Para ele, o Ibovespa quando chegou perto dos 120 mil pontos já estava no valor justo, e agora na casa dos 70 mil está caro porque não há mais perspectiva de crescimento à frente. “Tomar risco ao longo do tempo é questão de característica pessoal para suportar o risco, e no caso brasileiro o que gera dinheiro no longo prazo são bons gestores, a bolsa no Brasil não tem um bom histórico. Se o investidor quer fazer poupança de longo prazo com retornos consistentes, a bolsa americana é que foi a melhor alternativa em dez ou 20 anos.”

Na renda fixa, títulos públicos prefixados com vencimento em três anos com taxas acima de 8% parecem uma boa opção diante da Selic atual, de 3,75% ao ano, segundo Kac, da Brainvest. “Se a média é 8%, significa que no meio do caminho bateu mais que isso, quando se olha a curva de juros há pedaços [projetando] mais de 10%”, diz. “Mesmo com alguma deterioração fiscal pelo fato de o governo injetar um caminhão de dinheiro na economia, não faz sentido subir juros, o mundo inteiro está cortando e a inflação está controlada.”

Os vaivéns recentes dos ativos trouxeram algumas referências de quais são os níveis de estresse, e é nessas horas que a Taler Investimentos tem aproveitado para ir às compras, diz o sócio-gestor Otávio Vieira. Ele cita que o Ibovespa abaixo de 60 mil pontos, a NTN-B pagando IPCA mais prêmio acima de 4,5% ou prefixados além de 9,5% são preços aparentemente promissores.

“Com o estrago da paralisação, vamos perder pelo menos um trimestre de PIB, fora alimentos ou remédios. Mas tem oportunidades em ativos do governo ou emissores muito bons de DPGE [depósitos a prazo com garantia especial], letras financeiras ou mesmo debêntures de setores mais resilientes como energia”, citando nomes como Energisa e Equatorial.

Mesmo no combalido setor de shopping centers, afetado pelo fechamento do comércio e ainda sem data para voltar, ele acha que tem bons nomes, como Multiplan, BR Malls ou Sonae Sierra. A hora é de evitar casos de empresas menores, endividadas, porque o “governo não vai conseguir salvar todo mundo”.

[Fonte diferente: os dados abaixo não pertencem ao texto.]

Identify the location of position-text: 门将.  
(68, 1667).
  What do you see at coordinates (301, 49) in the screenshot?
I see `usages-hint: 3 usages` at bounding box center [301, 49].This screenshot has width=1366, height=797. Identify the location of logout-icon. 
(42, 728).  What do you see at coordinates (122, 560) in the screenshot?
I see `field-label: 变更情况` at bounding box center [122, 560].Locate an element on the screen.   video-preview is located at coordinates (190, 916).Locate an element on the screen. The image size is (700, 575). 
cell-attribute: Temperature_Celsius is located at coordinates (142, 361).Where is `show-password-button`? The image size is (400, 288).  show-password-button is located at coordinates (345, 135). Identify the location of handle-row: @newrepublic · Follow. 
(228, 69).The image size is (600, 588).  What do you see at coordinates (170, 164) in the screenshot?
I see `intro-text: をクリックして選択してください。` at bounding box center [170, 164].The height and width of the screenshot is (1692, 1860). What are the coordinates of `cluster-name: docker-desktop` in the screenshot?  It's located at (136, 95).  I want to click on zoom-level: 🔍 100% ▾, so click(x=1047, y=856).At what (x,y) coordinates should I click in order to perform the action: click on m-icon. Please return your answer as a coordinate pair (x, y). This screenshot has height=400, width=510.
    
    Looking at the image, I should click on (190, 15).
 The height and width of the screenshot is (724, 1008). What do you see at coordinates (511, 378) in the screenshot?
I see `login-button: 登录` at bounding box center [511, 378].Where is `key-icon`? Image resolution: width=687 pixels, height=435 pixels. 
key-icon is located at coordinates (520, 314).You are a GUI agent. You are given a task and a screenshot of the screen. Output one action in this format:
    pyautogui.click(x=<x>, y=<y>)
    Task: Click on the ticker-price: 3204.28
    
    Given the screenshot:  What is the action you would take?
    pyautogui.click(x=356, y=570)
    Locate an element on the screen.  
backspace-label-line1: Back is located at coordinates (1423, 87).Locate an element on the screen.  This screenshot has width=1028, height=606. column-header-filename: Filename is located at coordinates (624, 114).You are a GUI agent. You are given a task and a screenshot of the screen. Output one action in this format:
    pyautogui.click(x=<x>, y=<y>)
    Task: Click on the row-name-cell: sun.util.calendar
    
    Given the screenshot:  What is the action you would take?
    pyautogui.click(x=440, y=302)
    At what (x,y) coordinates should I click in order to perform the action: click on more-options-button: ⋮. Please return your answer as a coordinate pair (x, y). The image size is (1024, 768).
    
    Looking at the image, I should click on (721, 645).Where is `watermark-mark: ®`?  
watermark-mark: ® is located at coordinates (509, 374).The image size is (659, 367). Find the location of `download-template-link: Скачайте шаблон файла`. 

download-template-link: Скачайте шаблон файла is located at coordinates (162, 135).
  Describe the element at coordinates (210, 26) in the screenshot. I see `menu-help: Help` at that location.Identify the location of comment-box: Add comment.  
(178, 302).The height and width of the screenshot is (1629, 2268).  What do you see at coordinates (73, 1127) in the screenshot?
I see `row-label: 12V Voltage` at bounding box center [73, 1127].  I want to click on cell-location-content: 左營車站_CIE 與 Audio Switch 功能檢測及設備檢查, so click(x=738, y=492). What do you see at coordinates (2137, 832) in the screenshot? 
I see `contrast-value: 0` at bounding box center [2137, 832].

Com a propagação da covid-19 e os impactos econômicos ainda em curso, o ambiente de alta volatilidade ainda vai prosseguir, o momento exige cautela e resiliência, diz a superintendente-executiva de investimentos do Santander, Luciane Effting. A especialista diz que para quem tem orientação de longo prazo, há alternativas em bolsa e em juros que podem compor a carteira dos investidores.

“A preocupação é sempre manter uma reserva, em produtos de liquidez diária. Para o restante há, sim, oportunidades, em especial na bolsa diante da recente desvalorização dos ativos, pensando que no longo prazo vai ter a retomada”, diz. “Mas não tem como precisar esse longo prazo dado que não é possível ver o fim do túnel.”

Com a expectativa de que a Selic tenha novos cortes ou se mantenha baixa por um período mais longo de tempo, na renda fixa Luciane acha que os títulos prefixados tendem a ser beneficiados por movimentos de curto prazo. Ela sugere fundos com gestão ativa, os títulos do Tesouro e também os ETFs (fundos de índice) de renda fixa como opções para ficar exposto a esse tipo de estratégia.

Para o investidor já alocado em fundos que sofreram, a executiva diz que o melhor é focar no longo prazo. “Para quem está entrando, é a oportunidade de comprar num momento em que vários ativos tiveram forte desvalorização e aproveitar a curva [de juros].”